* _Fragmento_:
⟨

Cuando se termina el Mundial de Fútbol todo en el planeta vuelve a la normalidad. Durante un mes, en los cinco continentes, la vida cotidiana se enmarcó en unos pocos campos de césped muy verde y en las pelotas que allí hicieron cabriolas para miles de millones de televidentes que las seguimos embobados.
Salvo en algunos países islámicos en los que se prohibió mirar los partidos, el resto de naciones siguió las incidencias del mundial con una fijación obsesiva. En muchos lugares el hambre y las pestes continuaron su ruta fatal de aniquilación, pero los goles se llevaban todas las imágenes del día. Varias zonas del planeta fueron bombardeadas de forma inmisericorde, dejando escenas dantescas de sangre y dolor, pero la mayoría de la humanidad se conmovió más con las lágrimas de los eliminados en las tandas de penales que con las escenas de los ataúdes blancos desfilando por calles de tierra. En rincones más apartados se ejecutó sumariamente a varios disidentes de un Gobierno autoritario, pero en todos los medios informativos del planeta, sin excepción, se condenó deportivamente a un jugador uruguayo que mordió a su rival en la cancha.

⟩

* _Tarea 1_: Reescribe el fragmento empezando en "Cuando se termina" y terminando en "las seguimos embobados.", con "Mundial de Fútbol" cambiado por "Campeonato Mundial".
* _Tarea 2_: Según el fragmento, ¿qué hizo en la cancha el jugador uruguayo al que condenaron todos los medios informativos?

* _Datos proporcionados_:
⟨

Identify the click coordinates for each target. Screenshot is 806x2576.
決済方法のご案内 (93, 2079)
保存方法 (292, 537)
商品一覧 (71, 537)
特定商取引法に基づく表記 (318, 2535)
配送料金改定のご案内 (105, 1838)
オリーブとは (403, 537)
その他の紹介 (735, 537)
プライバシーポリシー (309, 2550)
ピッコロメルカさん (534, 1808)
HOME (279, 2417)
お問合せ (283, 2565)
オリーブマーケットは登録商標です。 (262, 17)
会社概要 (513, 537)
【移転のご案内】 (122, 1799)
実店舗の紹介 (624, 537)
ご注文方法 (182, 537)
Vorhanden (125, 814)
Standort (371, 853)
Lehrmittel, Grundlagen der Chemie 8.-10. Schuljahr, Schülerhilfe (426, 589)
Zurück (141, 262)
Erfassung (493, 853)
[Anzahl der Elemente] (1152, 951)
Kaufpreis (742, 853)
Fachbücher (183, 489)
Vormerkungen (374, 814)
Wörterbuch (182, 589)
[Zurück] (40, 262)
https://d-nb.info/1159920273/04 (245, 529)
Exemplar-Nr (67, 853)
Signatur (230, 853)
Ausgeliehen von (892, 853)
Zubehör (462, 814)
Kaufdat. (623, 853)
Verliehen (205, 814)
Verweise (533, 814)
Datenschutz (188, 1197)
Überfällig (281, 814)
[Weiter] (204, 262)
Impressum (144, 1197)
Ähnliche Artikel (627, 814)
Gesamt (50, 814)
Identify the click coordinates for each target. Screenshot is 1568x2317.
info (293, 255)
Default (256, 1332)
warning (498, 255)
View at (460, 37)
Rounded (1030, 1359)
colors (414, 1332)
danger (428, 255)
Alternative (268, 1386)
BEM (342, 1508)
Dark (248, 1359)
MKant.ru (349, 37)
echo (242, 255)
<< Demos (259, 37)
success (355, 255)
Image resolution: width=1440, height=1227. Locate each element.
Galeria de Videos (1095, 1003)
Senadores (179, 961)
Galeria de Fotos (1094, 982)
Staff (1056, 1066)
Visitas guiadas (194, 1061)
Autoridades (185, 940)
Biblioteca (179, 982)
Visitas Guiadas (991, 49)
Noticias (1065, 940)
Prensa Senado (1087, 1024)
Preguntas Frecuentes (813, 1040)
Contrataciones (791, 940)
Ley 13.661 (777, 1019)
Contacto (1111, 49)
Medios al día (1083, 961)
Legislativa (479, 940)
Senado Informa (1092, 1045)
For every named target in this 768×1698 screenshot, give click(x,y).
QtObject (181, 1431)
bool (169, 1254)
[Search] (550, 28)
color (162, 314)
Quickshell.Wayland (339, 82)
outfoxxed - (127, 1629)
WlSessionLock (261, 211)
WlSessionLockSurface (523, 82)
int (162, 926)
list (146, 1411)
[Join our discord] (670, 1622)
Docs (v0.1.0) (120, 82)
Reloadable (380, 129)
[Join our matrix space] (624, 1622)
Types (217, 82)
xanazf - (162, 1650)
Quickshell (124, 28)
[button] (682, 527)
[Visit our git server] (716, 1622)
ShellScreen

⟩

* _Resultado 1_:
Cuando se termina el Campeonato Mundial todo en el planeta vuelve a la normalidad. Durante un mes, en los cinco continentes, la vida cotidiana se enmarcó en unos pocos campos de césped muy verde y en las pelotas que allí hicieron cabriolas para miles de millones de televidentes que las seguimos embobados.

* _Resultado 2_: Mordió a su rival.